▶ THE PROBLEM:
Below are the records; restate all of them exactly.

▶ DATA EXCERPTS:
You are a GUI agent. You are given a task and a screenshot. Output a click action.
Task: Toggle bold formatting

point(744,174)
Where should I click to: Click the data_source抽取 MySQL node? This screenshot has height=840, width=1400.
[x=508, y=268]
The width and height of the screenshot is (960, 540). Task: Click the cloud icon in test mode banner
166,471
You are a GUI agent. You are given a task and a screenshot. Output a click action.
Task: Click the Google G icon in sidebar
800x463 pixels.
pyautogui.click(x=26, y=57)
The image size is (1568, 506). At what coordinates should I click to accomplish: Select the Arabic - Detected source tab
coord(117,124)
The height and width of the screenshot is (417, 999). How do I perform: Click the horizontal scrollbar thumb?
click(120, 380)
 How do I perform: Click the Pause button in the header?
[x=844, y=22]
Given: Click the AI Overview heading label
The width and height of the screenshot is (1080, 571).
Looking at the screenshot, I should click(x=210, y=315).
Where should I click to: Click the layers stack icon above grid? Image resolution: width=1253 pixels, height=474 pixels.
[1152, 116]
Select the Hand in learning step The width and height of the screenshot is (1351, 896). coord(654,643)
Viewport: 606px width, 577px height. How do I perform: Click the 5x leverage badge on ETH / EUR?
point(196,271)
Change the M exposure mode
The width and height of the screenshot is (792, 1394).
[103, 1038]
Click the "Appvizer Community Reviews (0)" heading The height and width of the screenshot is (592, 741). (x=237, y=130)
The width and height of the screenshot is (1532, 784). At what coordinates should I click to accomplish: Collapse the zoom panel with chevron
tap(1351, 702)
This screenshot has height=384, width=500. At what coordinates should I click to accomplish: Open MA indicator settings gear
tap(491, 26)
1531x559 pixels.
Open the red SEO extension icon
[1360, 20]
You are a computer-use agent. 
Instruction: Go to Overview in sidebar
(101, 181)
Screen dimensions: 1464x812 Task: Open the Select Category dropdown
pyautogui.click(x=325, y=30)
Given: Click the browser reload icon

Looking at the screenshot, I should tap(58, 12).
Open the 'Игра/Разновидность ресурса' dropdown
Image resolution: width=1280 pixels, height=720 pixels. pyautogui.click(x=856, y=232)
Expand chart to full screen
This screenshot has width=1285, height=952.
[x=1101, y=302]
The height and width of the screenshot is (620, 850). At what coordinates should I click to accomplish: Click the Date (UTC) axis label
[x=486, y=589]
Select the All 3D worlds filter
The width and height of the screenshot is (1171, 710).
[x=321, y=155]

▶ EXERCISE ANSWER:
You are a GUI agent. You are given a task and a screenshot. Output a click action.
Task: Toggle bold formatting

point(744,174)
Where should I click to: Click the data_source抽取 MySQL node? This screenshot has height=840, width=1400.
[x=508, y=268]
The width and height of the screenshot is (960, 540). Task: Click the cloud icon in test mode banner
166,471
You are a GUI agent. You are given a task and a screenshot. Output a click action.
Task: Click the Google G icon in sidebar
800x463 pixels.
pyautogui.click(x=26, y=57)
The image size is (1568, 506). At what coordinates should I click to accomplish: Select the Arabic - Detected source tab
coord(117,124)
The height and width of the screenshot is (417, 999). How do I perform: Click the horizontal scrollbar thumb?
click(120, 380)
 How do I perform: Click the Pause button in the header?
[x=844, y=22]
Given: Click the AI Overview heading label
The width and height of the screenshot is (1080, 571).
Looking at the screenshot, I should click(x=210, y=315).
Where should I click to: Click the layers stack icon above grid? Image resolution: width=1253 pixels, height=474 pixels.
[1152, 116]
Select the Hand in learning step The width and height of the screenshot is (1351, 896). coord(654,643)
Viewport: 606px width, 577px height. How do I perform: Click the 5x leverage badge on ETH / EUR?
point(196,271)
Change the M exposure mode
The width and height of the screenshot is (792, 1394).
[103, 1038]
Click the "Appvizer Community Reviews (0)" heading The height and width of the screenshot is (592, 741). (x=237, y=130)
The width and height of the screenshot is (1532, 784). At what coordinates should I click to accomplish: Collapse the zoom panel with chevron
tap(1351, 702)
This screenshot has height=384, width=500. At what coordinates should I click to accomplish: Open MA indicator settings gear
tap(491, 26)
1531x559 pixels.
Open the red SEO extension icon
[1360, 20]
You are a computer-use agent. 
Instruction: Go to Overview in sidebar
(101, 181)
Screen dimensions: 1464x812 Task: Open the Select Category dropdown
pyautogui.click(x=325, y=30)
Given: Click the browser reload icon

Looking at the screenshot, I should tap(58, 12).
Open the 'Игра/Разновидность ресурса' dropdown
Image resolution: width=1280 pixels, height=720 pixels. pyautogui.click(x=856, y=232)
Expand chart to full screen
This screenshot has width=1285, height=952.
[x=1101, y=302]
The height and width of the screenshot is (620, 850). At what coordinates should I click to accomplish: Click the Date (UTC) axis label
[x=486, y=589]
Select the All 3D worlds filter
The width and height of the screenshot is (1171, 710).
[x=321, y=155]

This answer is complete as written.